The shampoos and conditioners we find at the drugstore are appealing for obvious reasons. They’re affordable, convenient, and we love all of their different scents (I mean, who can resist vanilla & shea butter?). But how can hair-rejuvenating, grapefruit-scented surems be so affordable? Yes, drugstore shampoos often do contain the same high-grade ingredients found in salon products, yet they contain much smaller amounts, seemingly just enough to have them on the ingredients list. They typically contain chemicals such as sulfates, which can strip your hair of its natural oils, essentially drying it out, but gives a feeling and appearance of clean hair. They’re also known for including additives to their products that tend to make your hair feel super soft but only by leaving behind a film. Basically, your hair feels soft because it is coated, not hydrated. Some examples of these additives are silicones, polymers, mineral oil and petrolatum, and formulations of glycerin that do not help with hydration.
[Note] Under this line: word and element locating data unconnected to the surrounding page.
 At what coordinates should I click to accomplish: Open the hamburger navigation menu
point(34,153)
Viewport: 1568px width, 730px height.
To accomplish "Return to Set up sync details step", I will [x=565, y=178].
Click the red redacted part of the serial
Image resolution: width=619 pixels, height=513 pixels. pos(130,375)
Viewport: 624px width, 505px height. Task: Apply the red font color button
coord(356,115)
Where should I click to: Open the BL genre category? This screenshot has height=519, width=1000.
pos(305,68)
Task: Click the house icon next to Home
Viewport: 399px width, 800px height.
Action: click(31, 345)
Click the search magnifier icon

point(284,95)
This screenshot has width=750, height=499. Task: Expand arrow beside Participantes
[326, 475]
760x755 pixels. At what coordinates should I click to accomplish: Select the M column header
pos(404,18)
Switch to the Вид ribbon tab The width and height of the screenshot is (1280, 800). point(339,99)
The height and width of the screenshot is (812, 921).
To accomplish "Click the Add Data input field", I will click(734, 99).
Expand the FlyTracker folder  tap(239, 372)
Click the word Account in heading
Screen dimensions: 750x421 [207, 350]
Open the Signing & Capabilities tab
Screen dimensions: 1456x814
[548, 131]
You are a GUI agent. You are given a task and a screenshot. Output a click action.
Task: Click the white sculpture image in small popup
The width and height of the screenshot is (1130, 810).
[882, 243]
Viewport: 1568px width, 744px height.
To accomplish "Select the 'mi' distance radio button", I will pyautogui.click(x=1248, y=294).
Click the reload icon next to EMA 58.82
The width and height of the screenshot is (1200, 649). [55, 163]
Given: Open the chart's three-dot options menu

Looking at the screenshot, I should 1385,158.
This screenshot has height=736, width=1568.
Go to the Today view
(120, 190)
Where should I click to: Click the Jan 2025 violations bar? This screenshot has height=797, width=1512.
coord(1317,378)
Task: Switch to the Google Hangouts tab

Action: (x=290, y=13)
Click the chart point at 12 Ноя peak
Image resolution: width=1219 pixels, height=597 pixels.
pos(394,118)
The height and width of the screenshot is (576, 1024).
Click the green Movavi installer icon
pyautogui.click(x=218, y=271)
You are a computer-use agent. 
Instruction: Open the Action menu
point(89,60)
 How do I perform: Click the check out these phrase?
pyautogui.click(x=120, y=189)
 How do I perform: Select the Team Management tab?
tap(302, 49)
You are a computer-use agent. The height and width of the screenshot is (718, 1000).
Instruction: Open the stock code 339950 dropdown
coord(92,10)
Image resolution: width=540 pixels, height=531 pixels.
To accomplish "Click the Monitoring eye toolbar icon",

Here is a list of popular drugstore brands on my personal “Do Not Buy List”. I add them when I find consistent reviews that indicate harsh chemicals, if I personally have found a lot of their products do more harm than good, or if there are lawsuits against them for causing hair/scalp damage.

  • Pantene
  • Aussie
  • Herbal Essences
  • TRESemmé
  • Garnier
  • Head & Shoulders
  • Suave
  • L’Oreal
  • John Frieda
  • Monat (a multi-level-marketing brand that found its way on this list)

Salon Grade Products

The reason salon shampoos tend to be on the pricier side is because they contain high-grade ingredients, little to no fillers, less-harsh foaming agents, and use additives that are actually beneficial. The additives they use are often vitamins, natural oils & minerals, extracts, fatty acids, and proteins that truly nourish your hair. Because these premium products are more concentrated with just the good stuff, you don’t need to use as much to get real and lasting results.

Here is my quick list of salon brands I support the most. Either from glowing reviews or personal use.

  • Kevin Murphy
  • Joico
  • Malibu C
  • Matrix
  • Olaplex
  • Kerastase
  • Amika

Final Conclusion:

So if you can’t already tell, I am a big believer in salon-grade products now. Knowing what I do now, I think it would be hard for me to go back to using common non-salon brands for my everyday needs. It was truly eye-opening reading all the negative experiences people have had using products I myself owned and used. I’m not an expert on chemicals and don’t pretend to be, but simply reading what each chemical is and why products are using it was enough for me to understand most of the drugstore products are merely giving you instant results by faking them, and in direct results they are damaging your hair and scalp health. I use my salon products and they last me just as long as the big bottles I used to buy, the only difference is that my hair doesn’t look healthy, it is healthy.

I strongly advise everyone to look into each product before you buy it, don’t just settle for their generic claims and read the labels. Drugstore and salon-grade alike, do your research.